Trecho exibido:

O questionamento de homenagens a personalidades históricas que contribuíram para a exploração e morte de populações negras e indígenas vem adquirindo espaço no cenário mundial. No Rio Grande do Sul, entidades do movimento negro propõem um debate público sobre o papel dos monumentos e da nomeação de ruas e avenidas de figuras que foram escravocratas ou apoiadoras dos processos de escravização no Brasil. A mobilização de 42 entidades vai resultar em uma audiência pública na Assembleia Legislativa, proposta pela deputada Luciana Genro (PSOL) e aprovada nesta semana pelo parlamento estadual.

A proposta de discutir publicamente o tema e repensar os significados dos símbolos históricos surgiu após episódios de contestação em outros locais do mundo. No Brasil, o caso mais emblemático foi o incêndio na base da estátua de Borba Gato, em São Paulo. O protesto simbolizou a contestação da figura de um dos bandeirantes responsáveis pela captura de indígenas e negros no interior do Brasil. O debate proposto pelo movimento negro se soma às iniciativas locais que geraram discussão na última década, como a mudança de nome da avenida Castelo Branco – cuja alteração para avenida da Legalidade e Democracia foi aprovada em 2014 e revogada em 2018.

“Ressignificar é rediscutir a história. A história é uma versão de quem venceu e de quem dominou. Mas é preciso que a gente saiba quem são essas personalidades”, explica o coordenador do movimento Vidas Negras Importam, o sociólogo Gilvandro Antunes.

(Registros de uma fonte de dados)
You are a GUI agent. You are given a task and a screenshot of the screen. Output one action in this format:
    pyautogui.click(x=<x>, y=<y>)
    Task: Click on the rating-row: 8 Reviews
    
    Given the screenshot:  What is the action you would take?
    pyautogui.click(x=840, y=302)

Requisito 1:
Responda, com base no texto sobre as homenagens a escravocratas:
(a) Quantas entidades participam da mobilização que vai resultar na audiência pública?
(b) Em que cidade fica a estátua de Borba Gato?
(c) Que cargo Gilvandro Antunes ocupa?
Requisito 2: Prossiga com o texto sobre as homenagens a escravocratas a partir do ponto em que ele termina.
Os registros não fazem falta aqui.

Resposta 1:
(a) 42 entidades.
(b) Em São Paulo.
(c) Coordenador do movimento Vidas Negras Importam.

Resposta 2:
Em um Estado com um passado marcado pelo imaginário em torno da Revolução Farroupilha, várias homenagens ligadas aos líderes da disputa estão no cerne do debate. Entre elas, homenagens a David Canabarro, por exemplo. Uma das principais lideranças farroupilha, Canabarro era contrário a qualquer possibilidade de abolição ampla da escravatura e é apontado pela historiografia recente como traidor e, ao lado de Duque de Caxias, responsável pelo acordo que culminou na emboscada e massacre do grupamento dos Lanceiros Negros, na Batalha de Porongos.

“Ele era um grande general. Mas para nós, nunca houve um princípio revolucionário entre os farroupilhas, porque se mantinha o escravismo como um dos pilares da organização e da sociedade. Nós temos a necessidade de contar quem eram de fato esses heróis”, explica Bira Toledo, do Instituto de Assessoria às Comunidades Remanescentes de Quilombos.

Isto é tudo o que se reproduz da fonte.